Go over the data below and say how many lines hold the word "agent". Only the number is needed.

■ Stored records
========

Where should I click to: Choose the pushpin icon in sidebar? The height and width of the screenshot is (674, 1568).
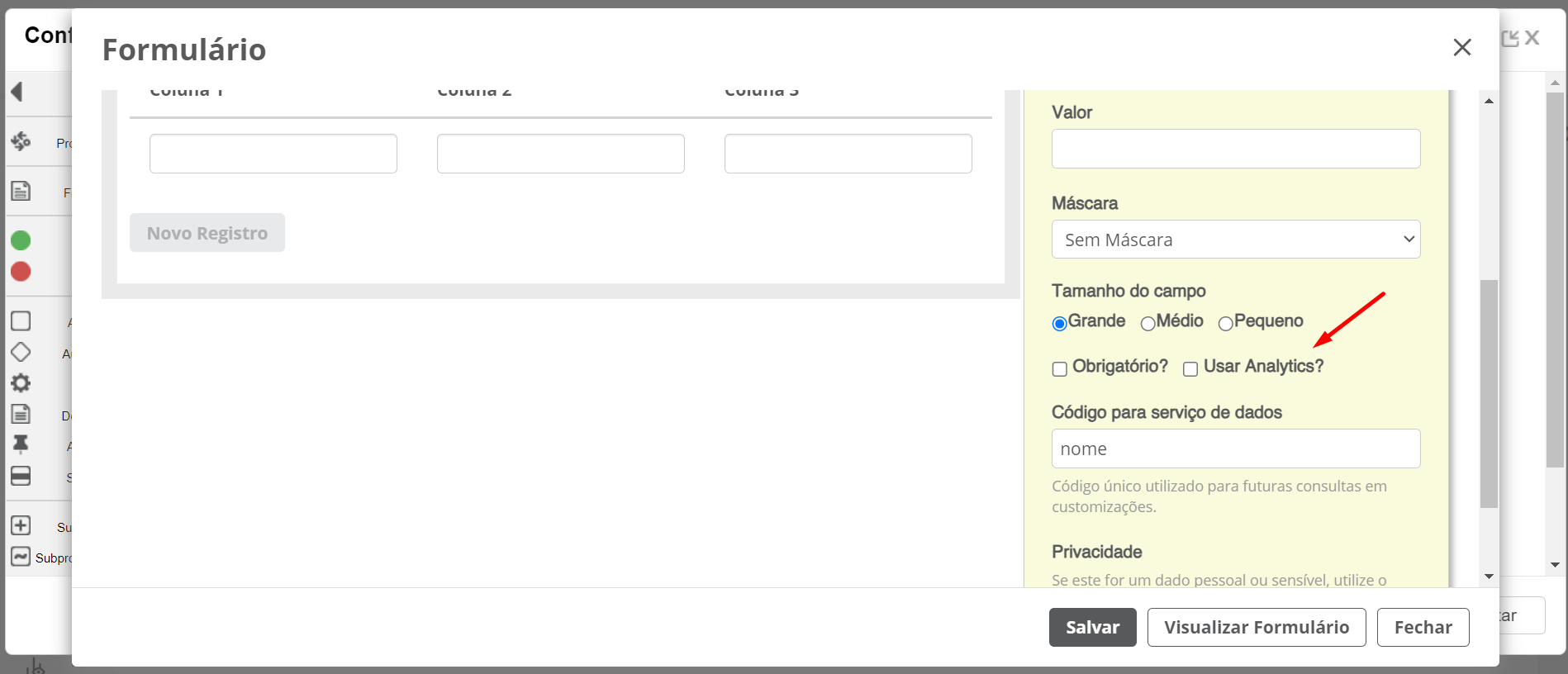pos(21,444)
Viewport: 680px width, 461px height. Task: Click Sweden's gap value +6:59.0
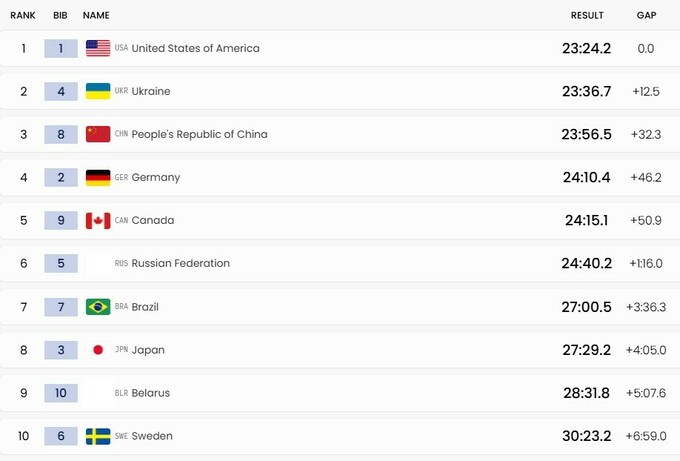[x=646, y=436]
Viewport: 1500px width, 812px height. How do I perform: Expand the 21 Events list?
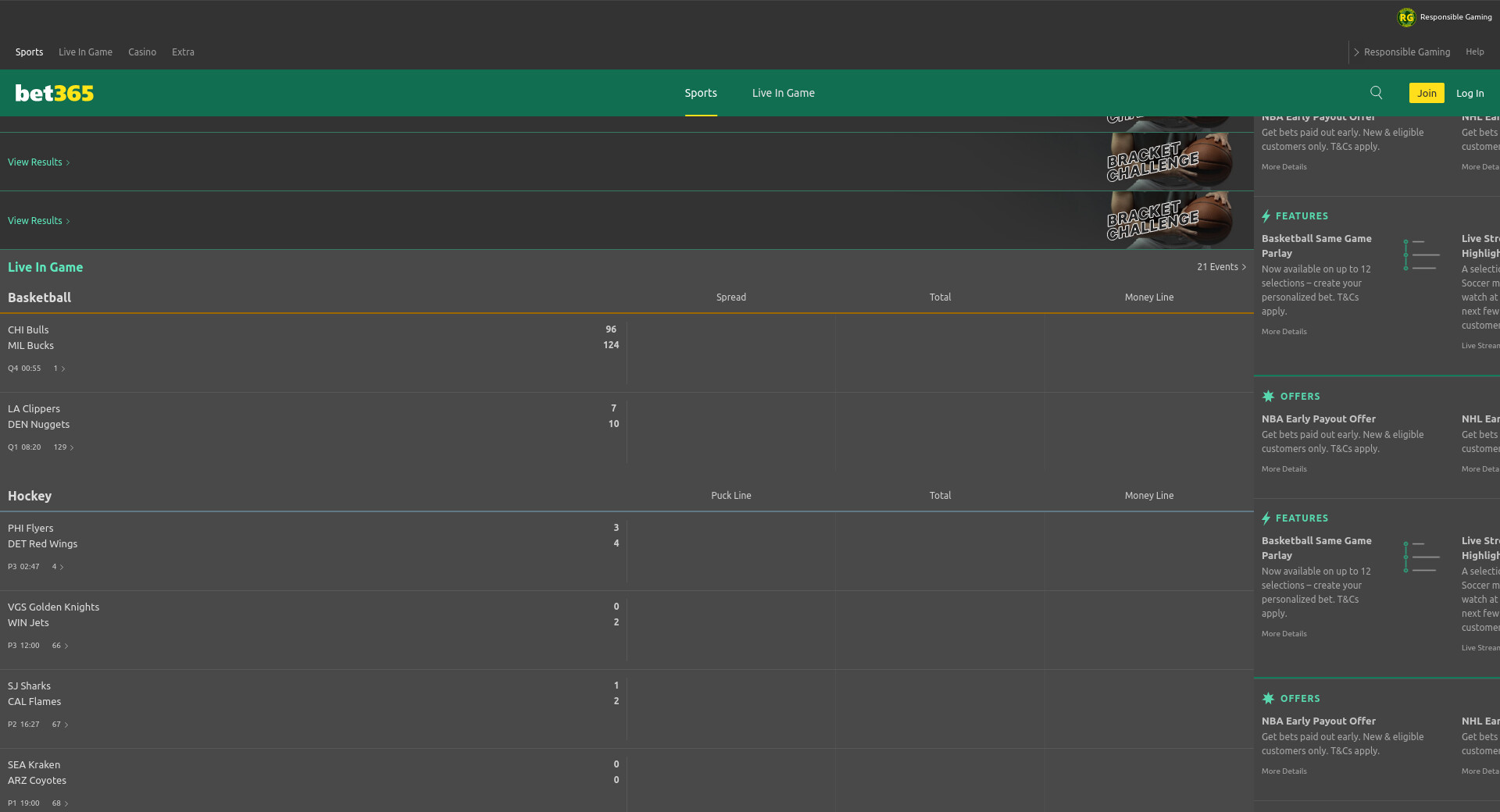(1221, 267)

========

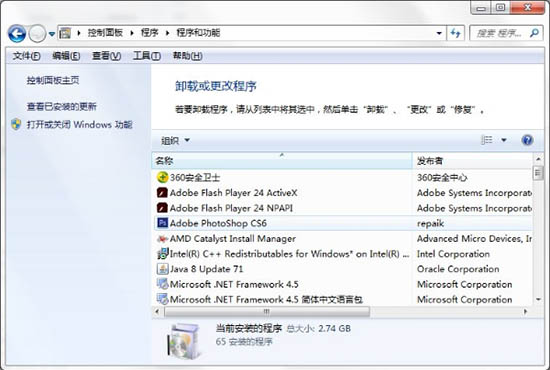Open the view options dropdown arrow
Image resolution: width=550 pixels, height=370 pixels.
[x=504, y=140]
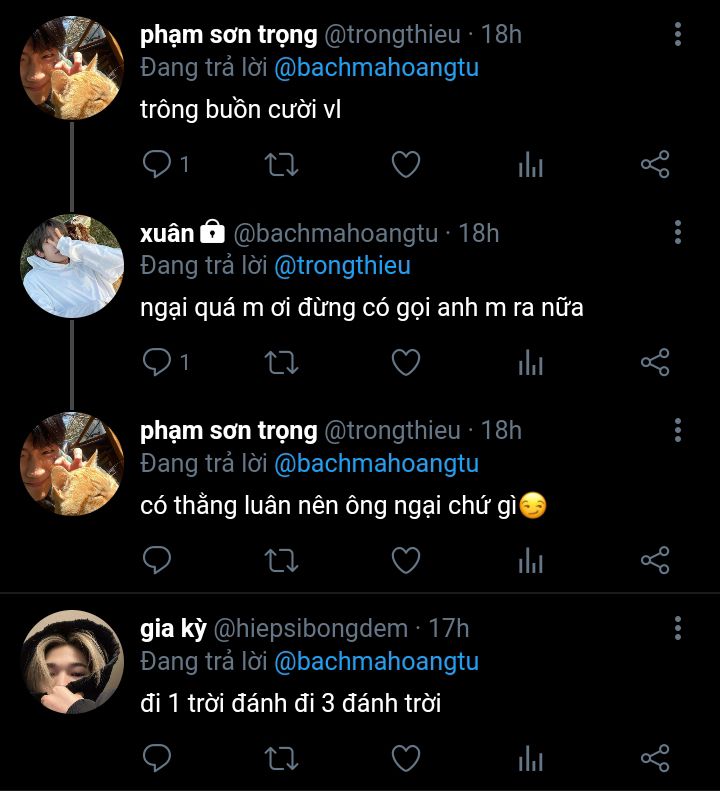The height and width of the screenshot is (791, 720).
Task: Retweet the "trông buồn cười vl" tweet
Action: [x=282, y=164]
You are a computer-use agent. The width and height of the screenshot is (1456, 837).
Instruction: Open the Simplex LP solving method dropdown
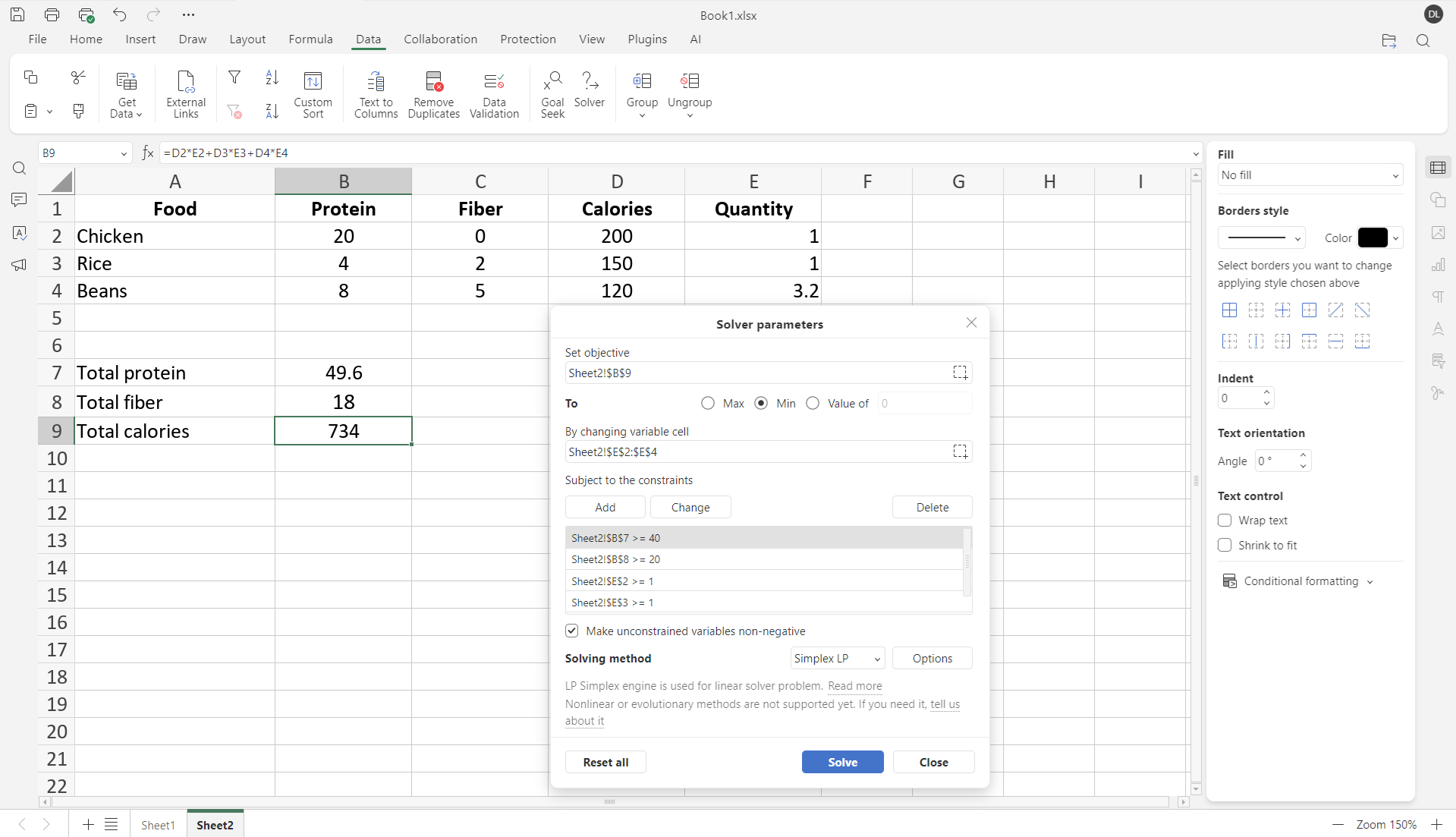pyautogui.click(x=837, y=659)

========

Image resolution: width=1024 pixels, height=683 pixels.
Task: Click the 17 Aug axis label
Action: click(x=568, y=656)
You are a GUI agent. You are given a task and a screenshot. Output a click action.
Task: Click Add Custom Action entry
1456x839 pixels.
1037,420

========

■ COMPLETED EXERCISE
2